Everything was going well until the next morning.

My stomach was having a mind of its own and I kept going to the toilet every 30 minutes or so.

It would have been fine, but that morning, we were planning to go to Dumaguete City because Negros island is literally right in front of our house. Kidding, it’s 20 minutes away. My friends wanted to check out the city and I was willing to show them around. I didn’t want to spoil the fun so we went.

And thus the start of this poop story.

We opted to ride a pump boat because it was cheaper. The moment we sat on our respective seats, I could feel all the muscles in my body tensing. Cold sweat were dripping my forehead. I could see stars above my head. I told my friends but really, what can they do? Sing me a lullaby about poop?

I checked if there was any place I can go just in case I couldn’t take it anymore. Turns out, there was. It was a makeshift toilet in the boat. Hell, I would never release the kraken in a makeshift toilet but if I had no choice…

God. NO!

So I had to compose myself and held everything together. It was the longest 20 minutes of my life.
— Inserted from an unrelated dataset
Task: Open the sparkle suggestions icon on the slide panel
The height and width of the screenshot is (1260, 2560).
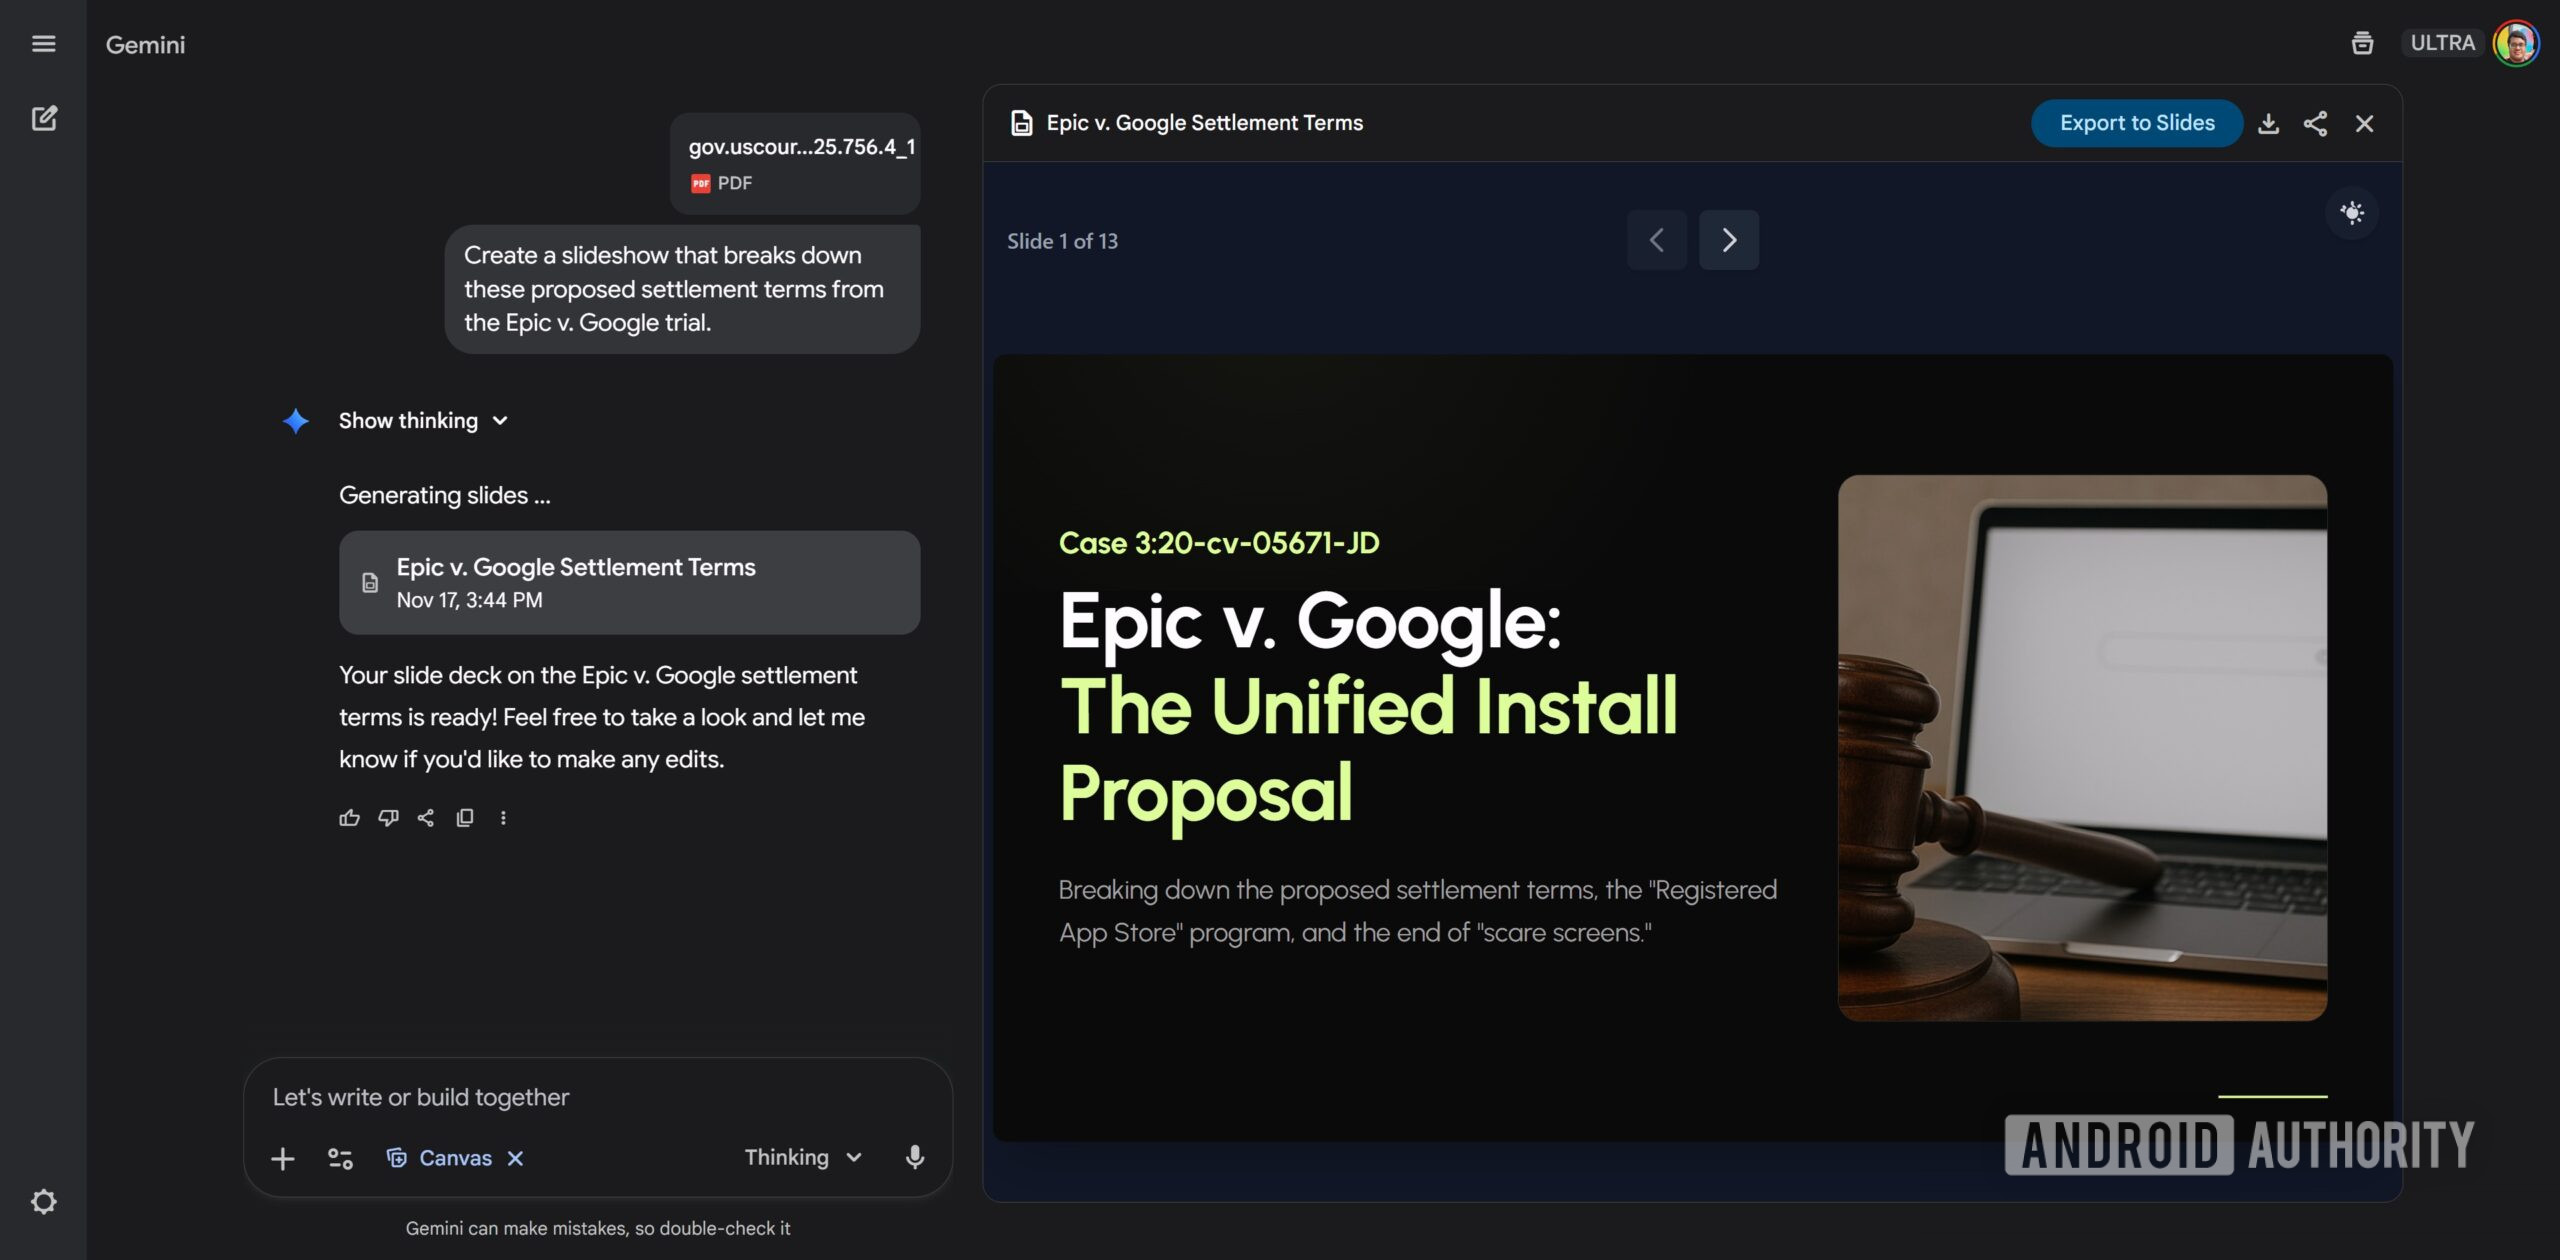Action: pos(2353,213)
I swear to God, it was almost like the island of Negros looked farther and farther every minute.

And then we arrived at the port of Sibulan.

Suddenly, my upset stomach stopped. So I was like, “Uhuh, you know what, let’s not go find a toilet right now.”

What a terrible, terrible decision, Hanna.

I decided to bring my friends first to Rizal Boulevard so they can see the usual spots in Dumaguete City. But right when I thought everything was going well, my stomach was starting to get crazy again. And it was getting worse. So much worse.

I couldn’t see straight anymore. It was a hot Sunday morning but I was sweating buckets of ice.

“WE NEED TO FIND A FVCKING TOILET!”

We were in the middle of a residential area. There was no way I was going to bust a stranger’s home and ask them if I could do my thing in their home. So I decided we’d ride a pedicab going to Robinson’s Dumaguete and do it there instead.

The moment we arrived at the mall, I was straight up running. I was running for my life.

Thank God for my friends. They even helped me find a tissue paper. God Bless all of you.

Finally, I reached the women’s toilet.

SHIT.

The queue in the women’s toilet was longer than my sins. GAAAAAHHH. I can’t believe it.

I prayed to God to please… “God, let me hold all of this shit together.”

After God-knows-how-many minutes, it was finally my turn to enter heaven. I told the next person in line to go to the other cubicle because dude, I was about to drop the biggest bomb in the world.

The moment I shut the doors of the cubicle…

…it was loud and it was messy.

But can I just say? Pooping is definitely God’s gift to mankind.

The Aftermath

Thank God the flush worked. I would have died if it didn’t.

It was still pretty embarrassing though. So before I got out of the cubicle, I had to check first if the coast was clear, and when finally there was no one around, I immediately went out, washed my hands, and thanked God for staying with me while I was walking through the valley of the shadow of death.

But seriously, that incident taught me that I should always bring medicines in case of emergency. No matter how careful we are with what we eat while traveling, we can’t always control our digestive system.

So yes, bring medicine, my friends.

Pooping is fine. Pooping while there are people around… errr, not really.